Advice from The Voice of Experience Part 2

Nick Diaz

In my last installment on, I started giving readers, potential motorcyclists all, some advice on buying good, used, cheap motorcycles. I stressed the importance of doing one’s “homework,” which means thinking things over as one finds out about the various types, models, and brands of motorcycles available.


First impressions are critical.


Never judge a book by its cover, right? Maybe! While appearances can be deceiving, the external condition of the bike should give you a general impression of the internal condition.


Is the paint, plastic or chrome scratched, dented or rusty? Does it look like the owner has never washed or waxed the motorcycle?

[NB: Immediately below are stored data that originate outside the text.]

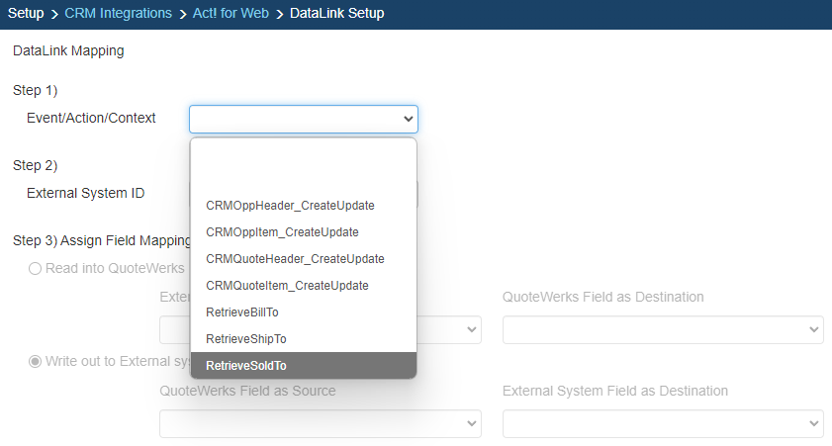The image size is (832, 446).
Task: Pick CRMQuoteHeader_CreateUpdate event
Action: [295, 259]
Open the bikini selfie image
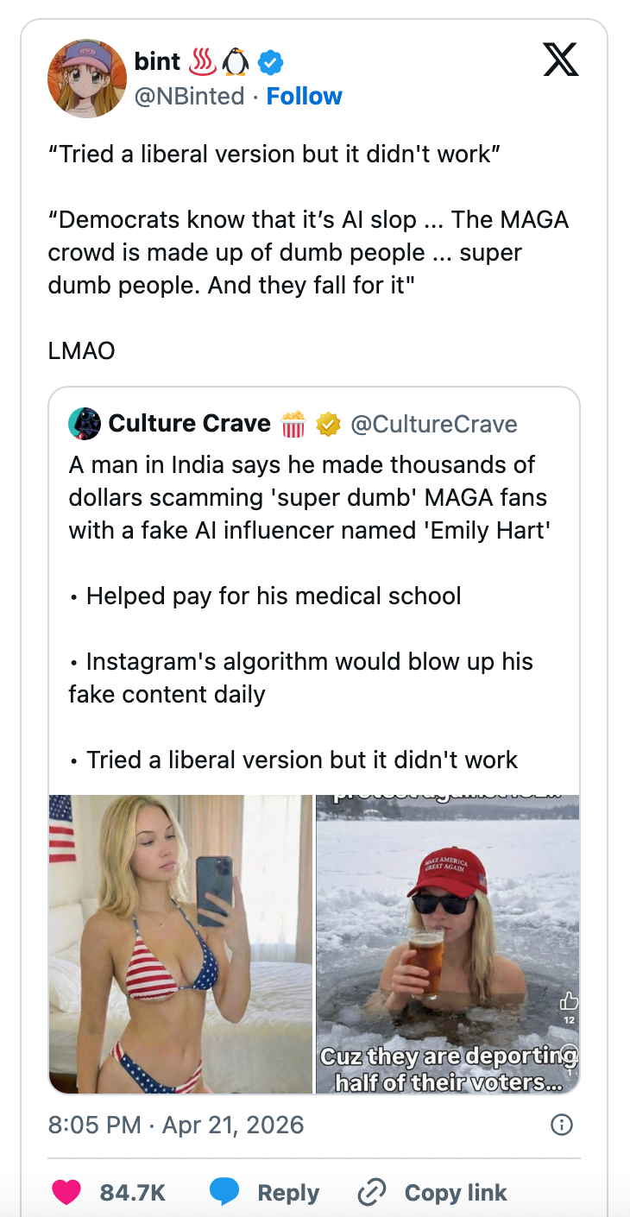This screenshot has width=630, height=1217. pyautogui.click(x=180, y=944)
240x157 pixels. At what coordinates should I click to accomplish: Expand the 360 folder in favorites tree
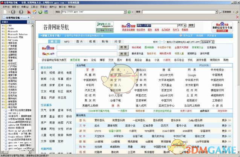pos(3,25)
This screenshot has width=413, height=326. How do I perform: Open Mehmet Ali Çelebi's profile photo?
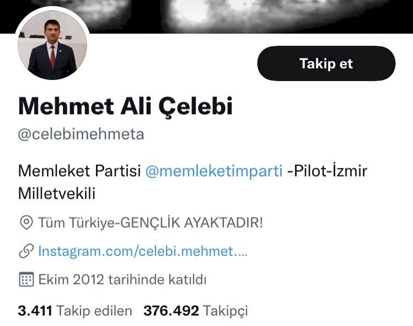point(52,45)
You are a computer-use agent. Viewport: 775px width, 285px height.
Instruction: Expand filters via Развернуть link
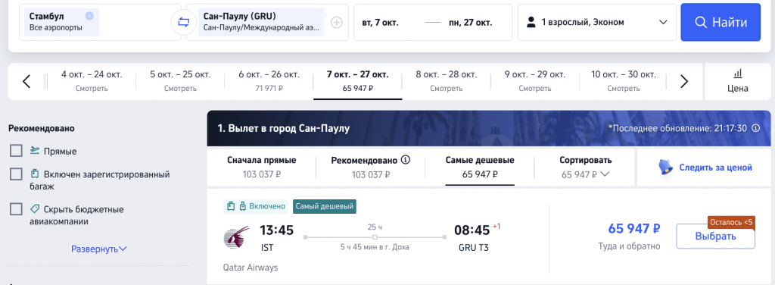tap(99, 249)
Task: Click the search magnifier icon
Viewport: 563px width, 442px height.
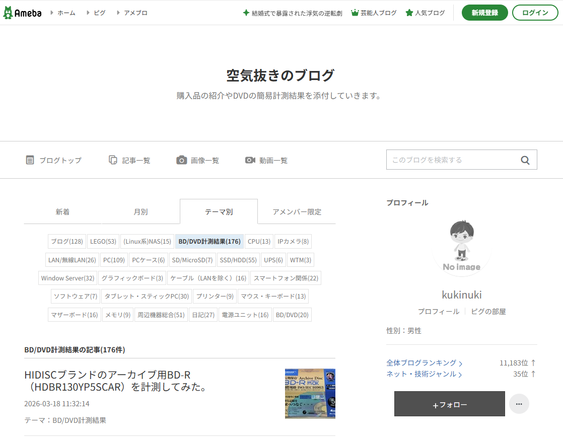Action: (525, 160)
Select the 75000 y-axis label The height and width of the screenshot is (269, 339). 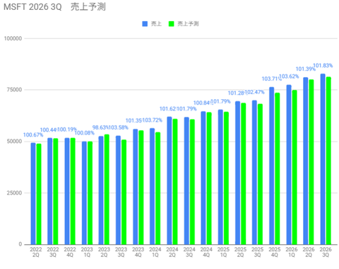coord(14,90)
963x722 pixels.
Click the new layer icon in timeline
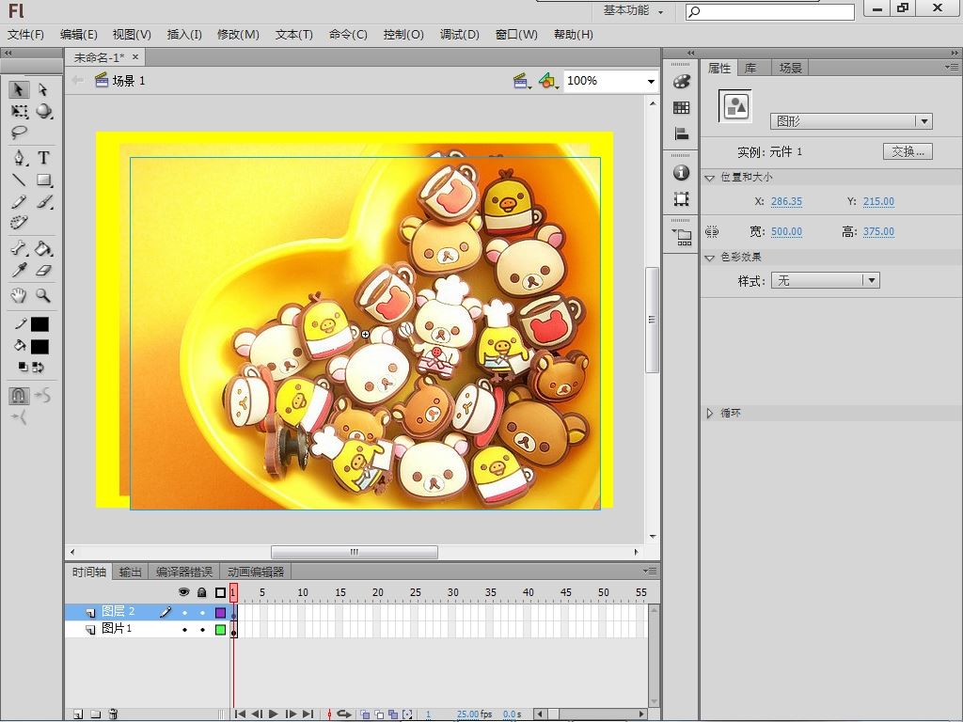(x=78, y=714)
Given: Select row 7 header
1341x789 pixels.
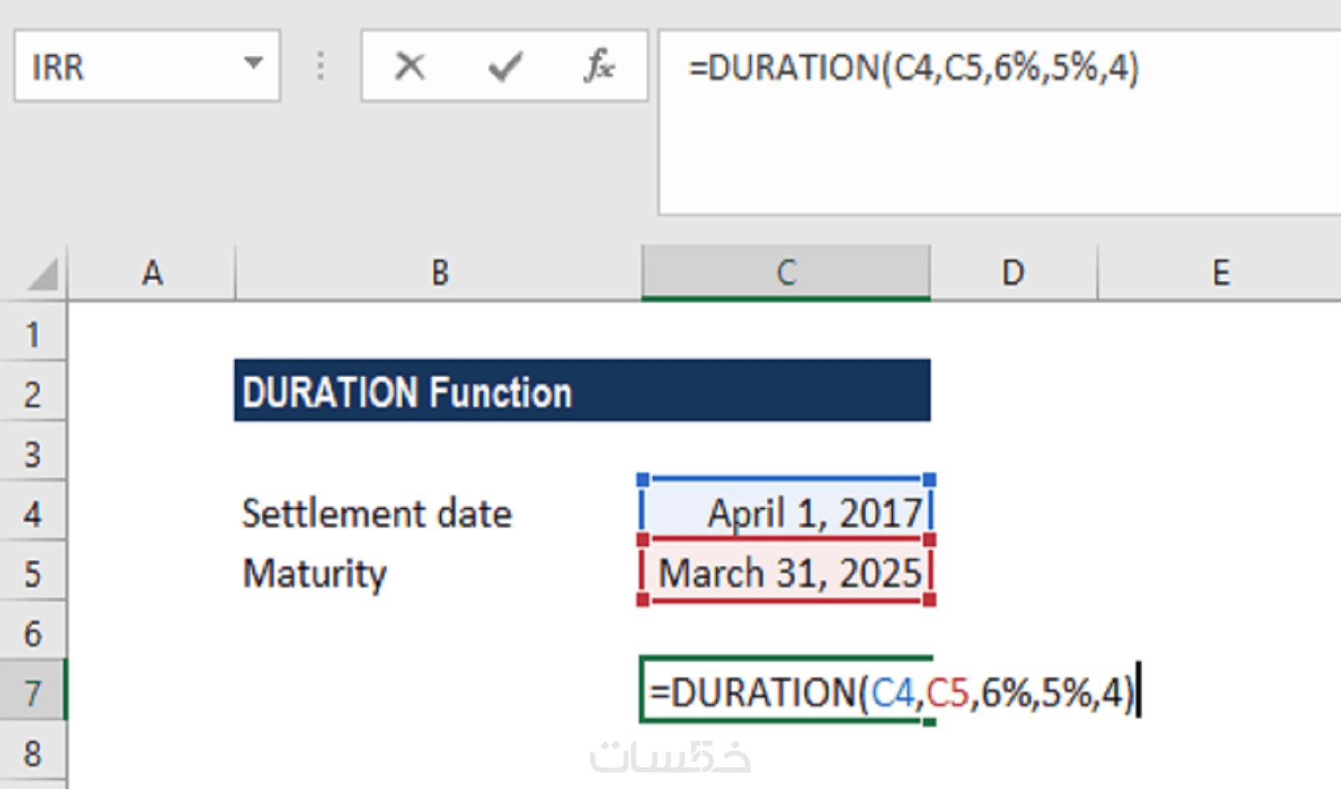Looking at the screenshot, I should (32, 694).
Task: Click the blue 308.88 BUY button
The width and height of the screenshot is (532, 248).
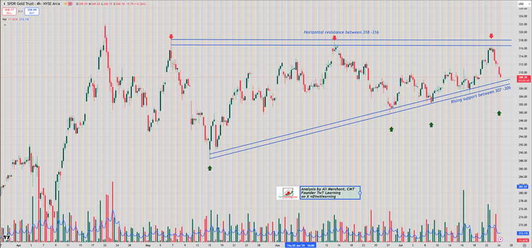Action: coord(31,10)
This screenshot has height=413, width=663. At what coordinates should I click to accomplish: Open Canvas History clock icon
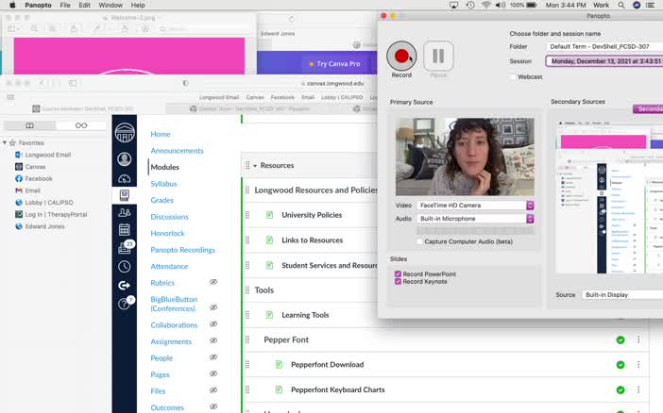[x=124, y=267]
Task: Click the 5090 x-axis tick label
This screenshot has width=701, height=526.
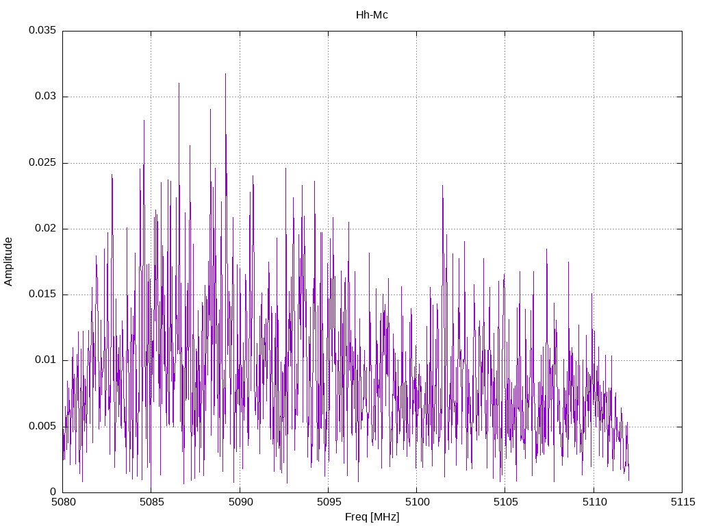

If the owner hasn’t taken minimal care of the outside, it’s a good bet he hasn’t taken very good care of the inside.


Hopefully the owner will be honest with you about accidents; nevertheless, seeing parallel scratches in the paint or plastic, on the backs of mirrors, on engine covers, or on brake or clutch levers, is a good, clear sign the unit has seen and kissed the pavement.


If you think the bike has been down, make sure you check that the front forks and frame are straight by standing back and looking down the centerline of the bike. If you see cracks and welds in engine cases, walk away.


Then, look for missing parts such as side covers or tire valve stem caps. In addition, looking at the fasteners on the bike will give you a good idea of the mechanical skills and know how of the owner. Look specifically for rounded off or, even worse, missing fasteners such as cotter pins. If there are modifications, are they professional looking, or are you seeing duct tape and zip ties all over the place?


Finally, the overall appearance of the owner is as important as the appearance of the bike. If the owner has a sloppy attitude or seems to lack knowledge of his bike, this should be a warning sign. Ask to see the place the bike is stored looking for obvious signs of fluid leaks and other potential issues. Seeing a clean, dry, safe place, and/or a bike cover, are signs that the owner has probably taken care of his motorcycle.


The main thing to remember is that you have the power. If things don’t seem right, or the seller is pushy or otherwise off-putting, walk away. If after you’ve gotten a first impression and you decide the bike is worth looking at further, it is time to give the prospective bike a thorough inspection.


You’ve done the research and you’ve gotten a first impression of both the bike and the seller. Now it’s time to get your hands dirty and really get to know this bike; but before you do, a quick tip: When you arrange to see the bike, ask the owner to leave the engine cold. This will aid in getting your hands into tight places with that flashlight without the worry of burning your fingers; it will also let you check for hard-starting issues.


On a different matter, (still related to motorcycling): There seems to be two differing views of motorcycle safety, given that post-winter riding is now back in vogue, and that the usual number of motorcycle accidents continue to make headlines in the local and regional media.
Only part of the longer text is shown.